Non (rires), il y a des limites. Pourtant, en Italie, nous avons une certaine ouverture d’esprit. Notre cuisine est marquée d’influences. La cuisine sicilienne est mariée à la cuisine d’Afrique du nord et de l’Orient. Au Piémont, c’est la France. Au Frioul, l’Autriche. D’une région à l’autre, les influences sont marquées. Par contre, on ne se montrait guère audacieux. Le premier à avoir embrayé là-dessus, c’est Fulvio Pierrangelini. Il a f     ait des desserts à la polenta. C’était inimaginable !

 A ce point?

L’expression individuelle est encouragée, mais dans le respect des fondements. Un chef doit s’exprimer, mais en respectant les codes. Un chef Italien s’exprime différemment d’un Catalan. Si vous faîtes le parallèle avec l’art, c’est édifiant : regardez la cuisine de Ferran ; regardez l’œuvre de Gaudi. On retrouve chez l’un et l’autre une certaine exubérance. Chez nous, c’est plus maîtrisé, mais chacun cherche à se démarquer. C’est différent de la France où, à part quelques grands noms, tous les chefs se copient et font un peu la même chose. C’est souvent Saint-Jacques, homard, agneau… En Italie, tous les chefs font des pâtes, mais chacun a sa sauce !

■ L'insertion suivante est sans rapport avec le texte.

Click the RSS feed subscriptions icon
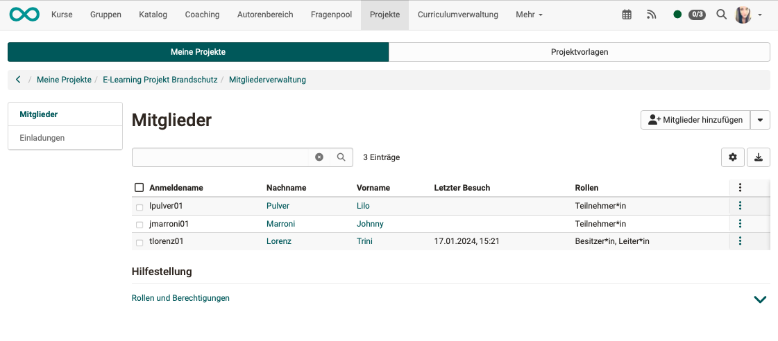This screenshot has height=341, width=778. 651,15
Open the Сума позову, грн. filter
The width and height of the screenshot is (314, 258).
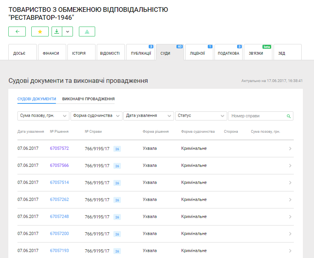43,116
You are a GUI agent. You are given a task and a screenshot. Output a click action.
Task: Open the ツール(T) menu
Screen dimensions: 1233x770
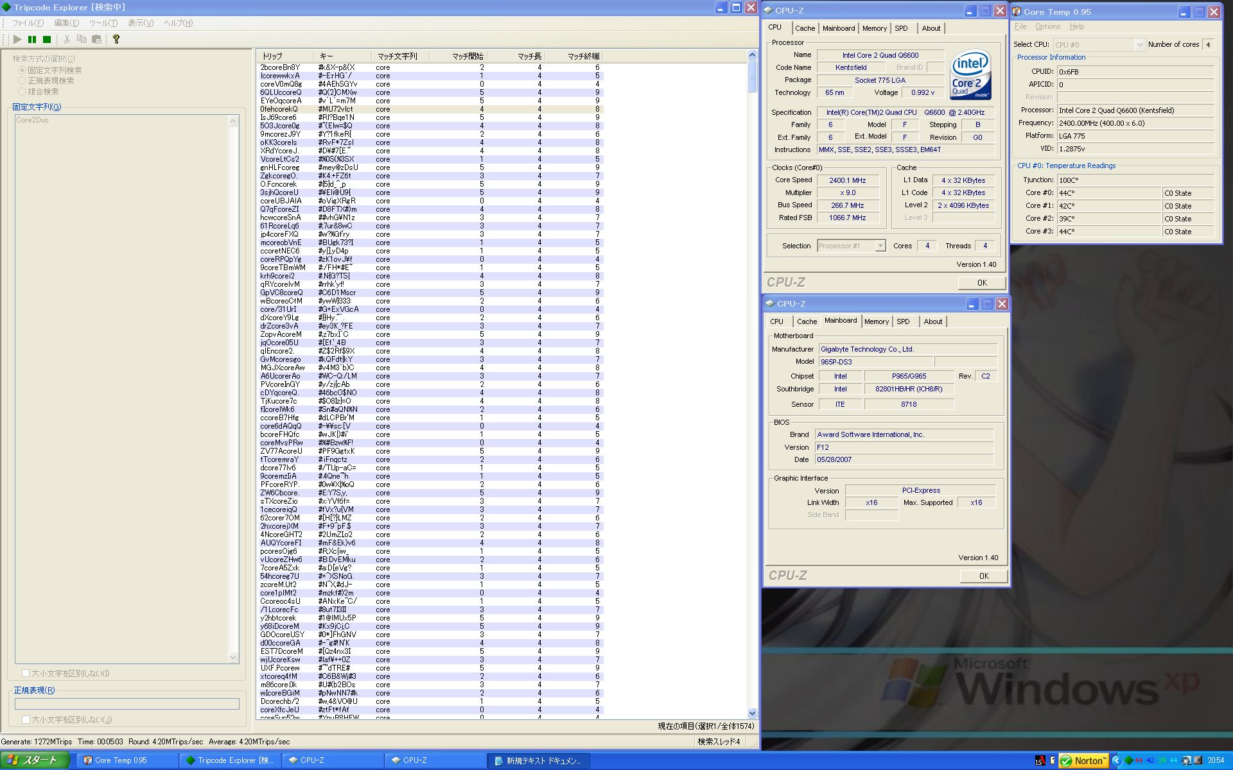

La meilleure pâte, est pourtant celle de la mama ?

Exactement ! (Rires). Mais pourquoi la cuisine de la mamaest-elle la meilleure ? Parce que la mamane cuisine que ce que tu aimes ! C’est un constat important. Tout chef doit le savoir vis à vis de sa clientèle. Je suis très proche de mes clients. Je les connais bien. Je sais ce qu’ils aiment et n’aiment pas. Quand tu es étoilé, évidemment, c’est différent car les gens viennent te voir parce qu’ils sont intéressés par ta cuisine. Mais quand j’ai construit ce projet, je me suis beaucoup intéressé à mes clients. J’ai cherché à comprendre ce qu’ils aimaient dans ma cuisine. Pourquoi ce plat plutôt qu’un autre ? 

Chef Italie Crippa Jardin

Mais donc, les débuts du Piazza Duomo ?

A mon retour du Japon, je voulais mon restaurant, mais je n’avais pas d’argent. Ma chance fut de rencontrer la famille Ceretto. Bruno Ceretto était alors un homme en colère. Il était obsédé par la notion de territoire. Il citait l’exemple de la Bresse. Avec un poulet, cette région était parvenue à se faire connaître mondialement. Personne, par contre, ne connaissait le Piémont, la région la plus gourmande d’Italie ! Le pays de la truffe et de viande de Fassone ! La plus grande variété de fromages d’Italie. Le pays des cèpes, des noisettes, de la châtaigne, du barolo et du barbaresco... Rien que des produits protégés par une AOC ou une IGP. Pour lui, la reconnaissance du Piémont comme région de tradition ne pouvait passer que par la gastronomie. Il m’a dit vouloir un restaurant trois étoiles. Il me l’a dit trois fois. Cela m’intéressait : il m’installait au cœur d’un terroir qui pouvait sublimer la cuisine que j’avais en tête de faire.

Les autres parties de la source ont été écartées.